──────── Data excerpts ────────

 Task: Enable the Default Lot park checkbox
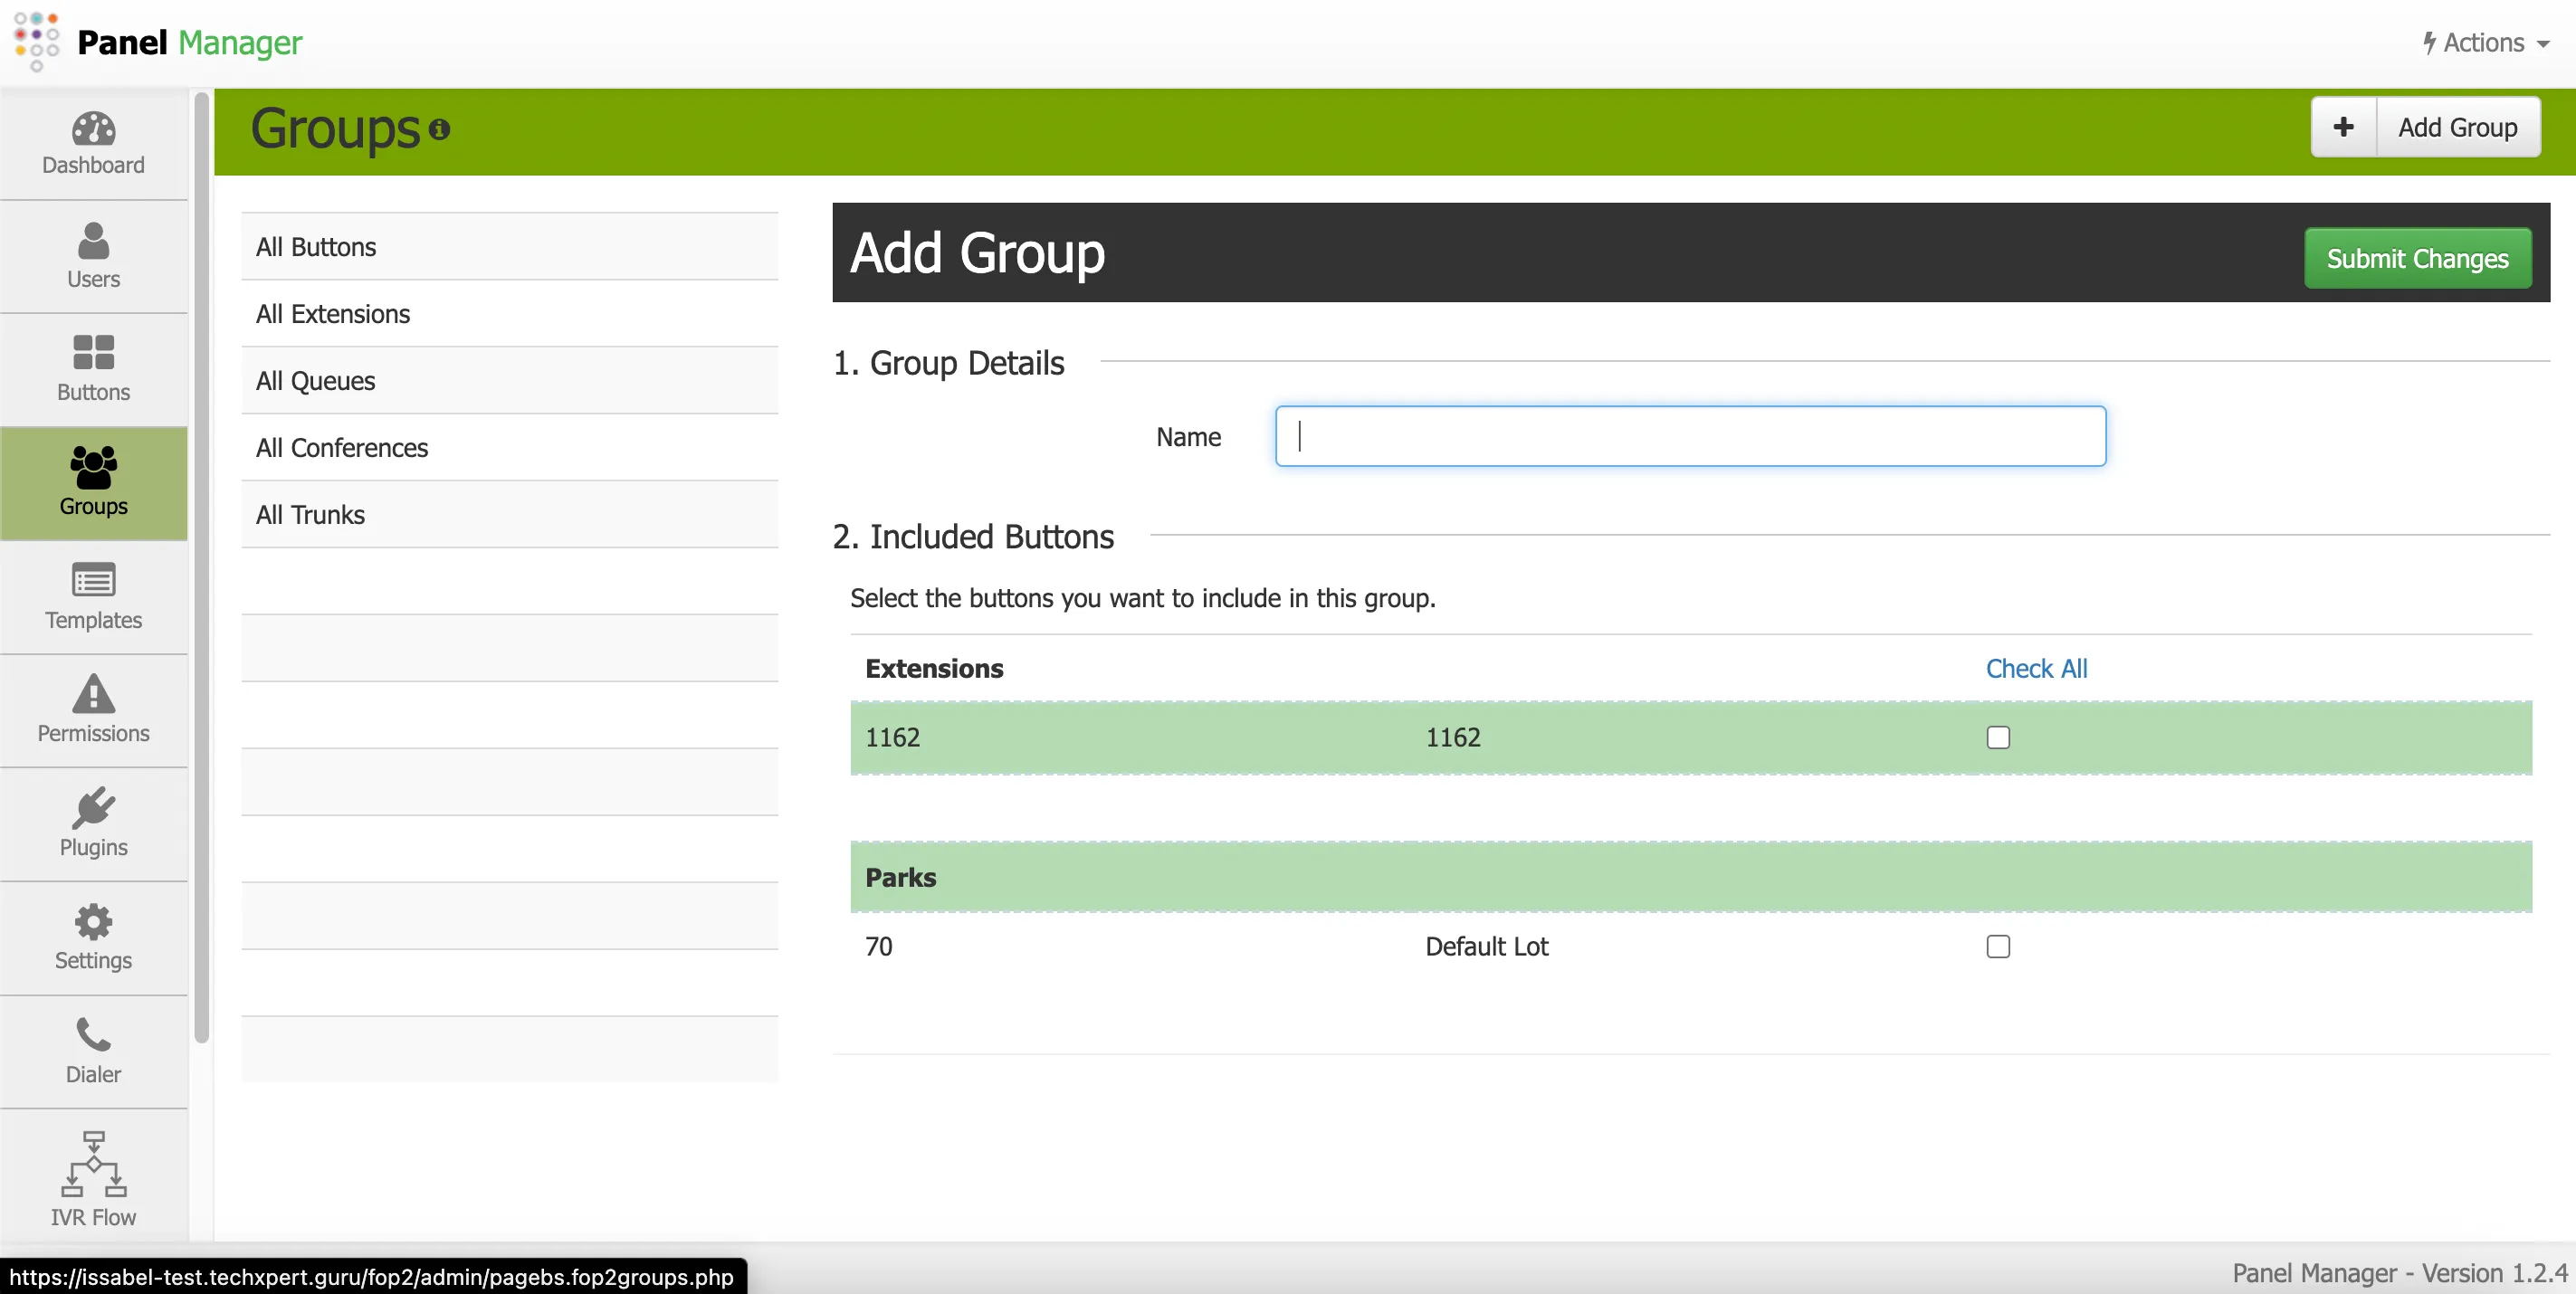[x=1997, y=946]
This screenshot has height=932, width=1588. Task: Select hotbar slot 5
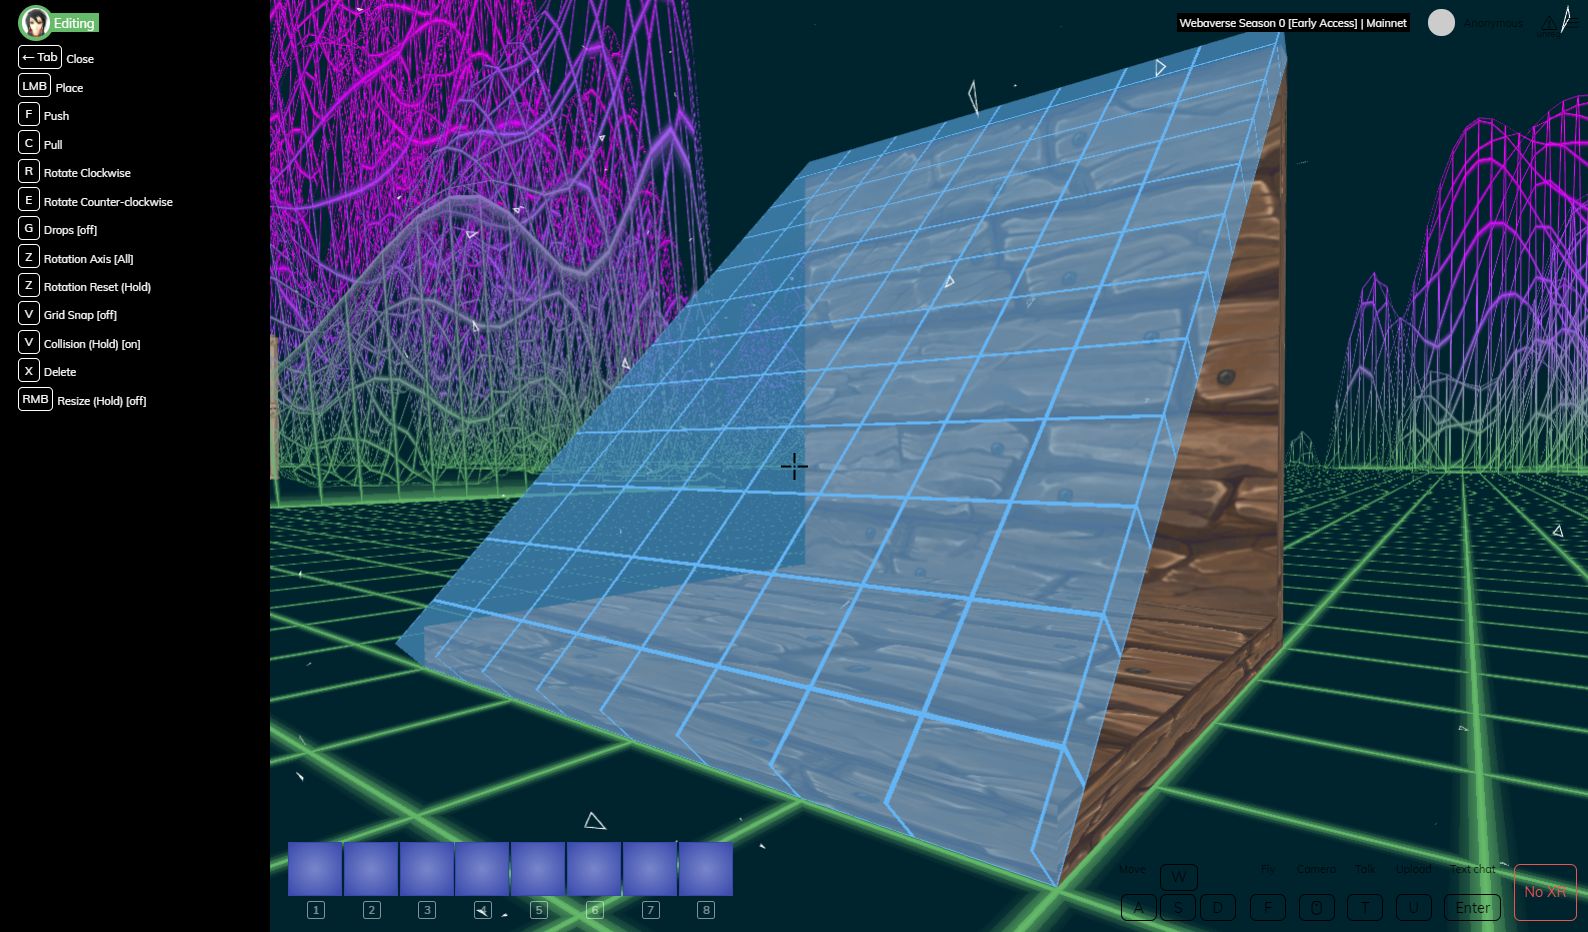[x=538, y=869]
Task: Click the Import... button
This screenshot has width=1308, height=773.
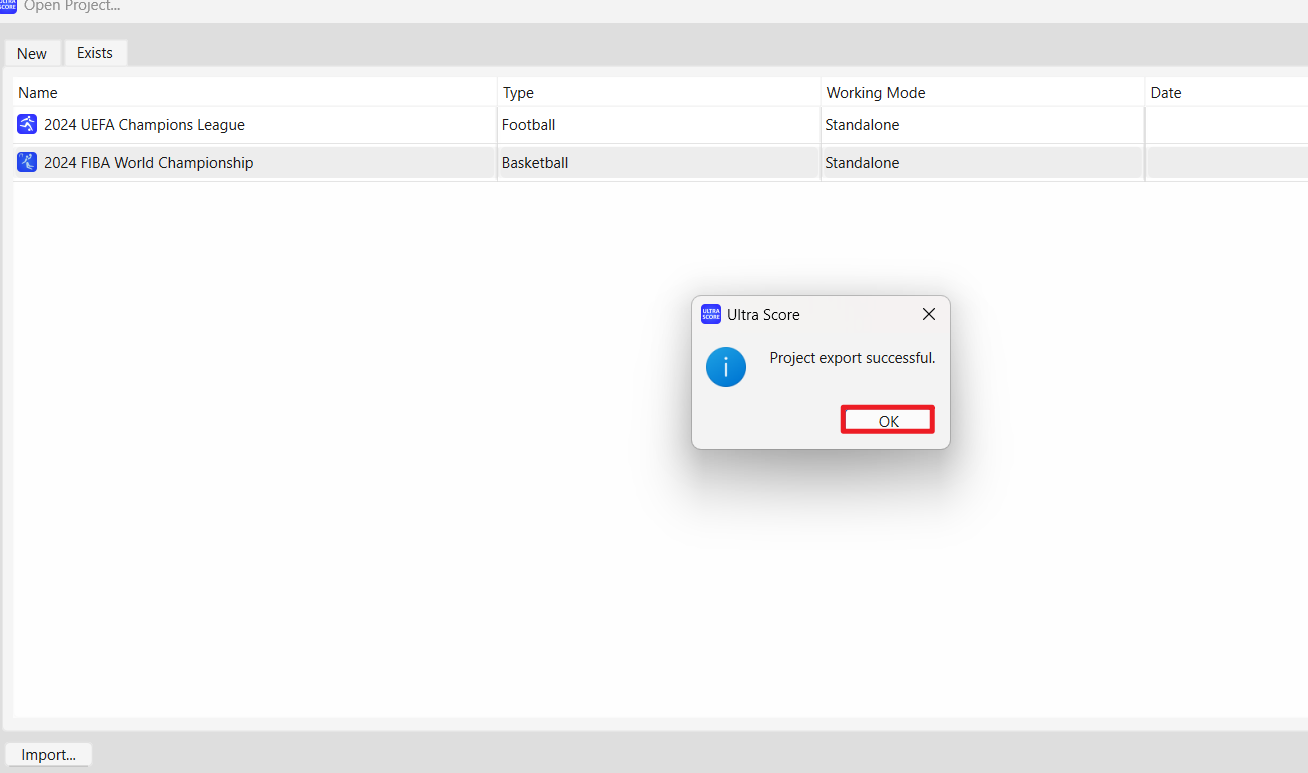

────────

● **Exercise instructions**: Write out every item above again, requests included, adding 52 to each coordinate in the answers. Leave the pictures out.

● **Response**:
 Task: Enable the Default Lot park checkbox
[x=2049, y=998]
This screenshot has height=932, width=1588. Task: Select hotbar slot 5
[x=590, y=921]
Task: Click the Import... button
This screenshot has width=1308, height=773.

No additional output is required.